Everyone that has ever safety-checked their kids' Halloween candy, and then turned around and encouraged those same kids to suck on lollipops licked by other kids with chicken pox and sent through the mail.
There are also parents out there that, more commonly, organize 'pox parties'- one kid comes down with the pox, and then a bunch of other parents get their kids near that kid so everyone comes down with it at once and then get an immunity to it. Those are also bad ideas. So are the ones for measles and mumps.
Honestly, this is what vaccines are for. They have those. They made them for a reason. You know how your kid will react to the vaccine, or at least you're reasonably sure. You don't know how your kid will react to actually getting sick. For all you know, your kid may react badly to the disease, and then you've got real problems. There is the chance, albeit a small one, that your kid might actually die from it. And let's also note: with the vaccine, your kid does not get sick. Getting your kid sick... gets your kid sick. Which is what we're trying to avoid here, right?
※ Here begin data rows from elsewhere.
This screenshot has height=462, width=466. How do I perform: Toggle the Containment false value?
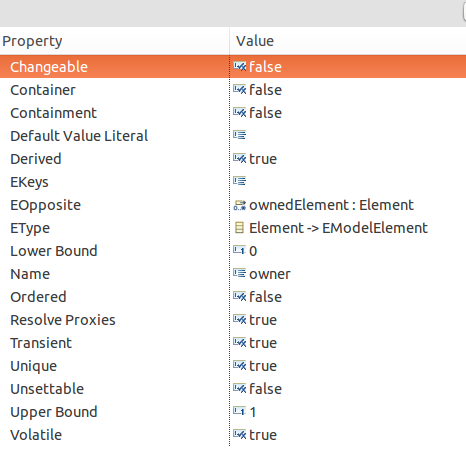(265, 113)
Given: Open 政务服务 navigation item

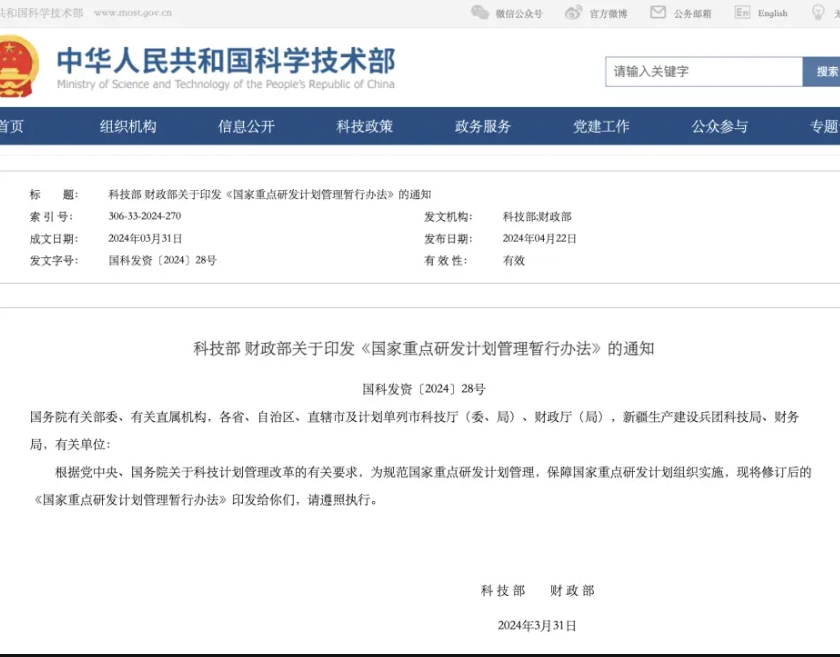Looking at the screenshot, I should pos(483,126).
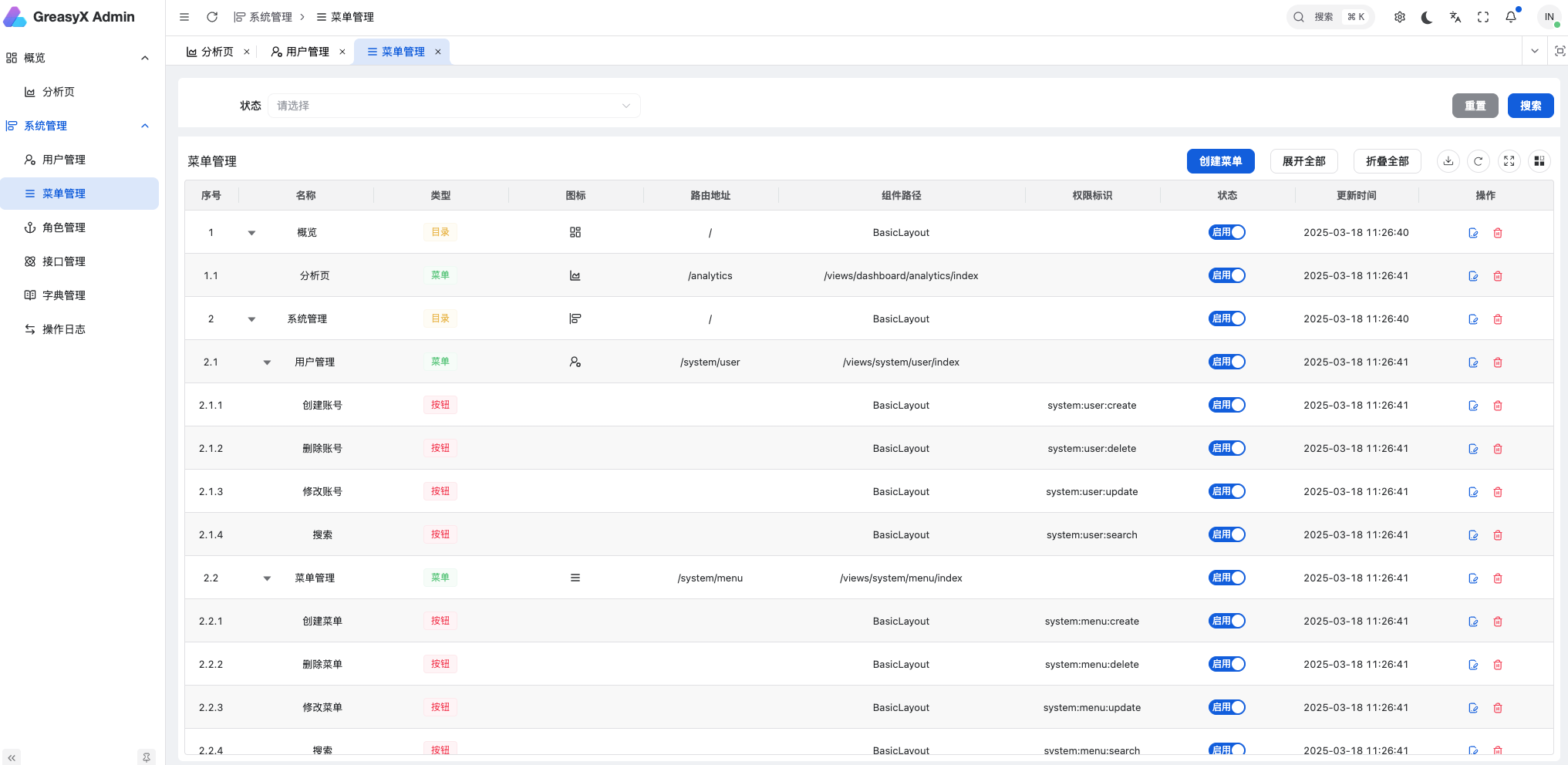Screen dimensions: 1568x765
Task: Close the 分析页 tab
Action: [x=247, y=52]
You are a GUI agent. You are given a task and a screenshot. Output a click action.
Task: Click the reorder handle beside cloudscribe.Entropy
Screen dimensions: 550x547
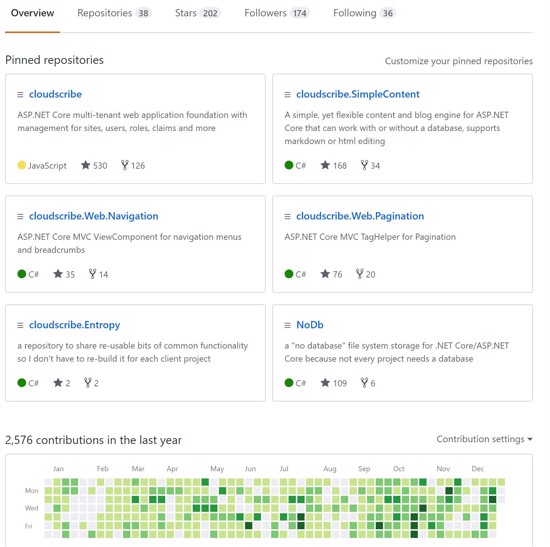(x=20, y=325)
Imagine doing this with a car. 'The best kind of protection against collisions is ramming my car into a tree the second I buy it! Surely I will never crash again afterwards!'
And God help you if your kid actually remembers that lollipop down the road and decides to strike up a conversation with you about it years later. 'I've already had the pox, right?' 'Yes, dear.' 'When was that again?' 'Oh, I sent for this lollipop through the mail that had pox on it and--' '...wait, you did what?' 'Ummmmmmmm...'
Honestly, you baby-proof the house for years, plug the electrical sockets, put the Mr. Yuk label on everything poisonous, and then you turn around and go 'Here, have this mysteriously lightly-used and unwrapped lollipop I found in the mail' so as to deliberately get your kid sick? What is wrong with you?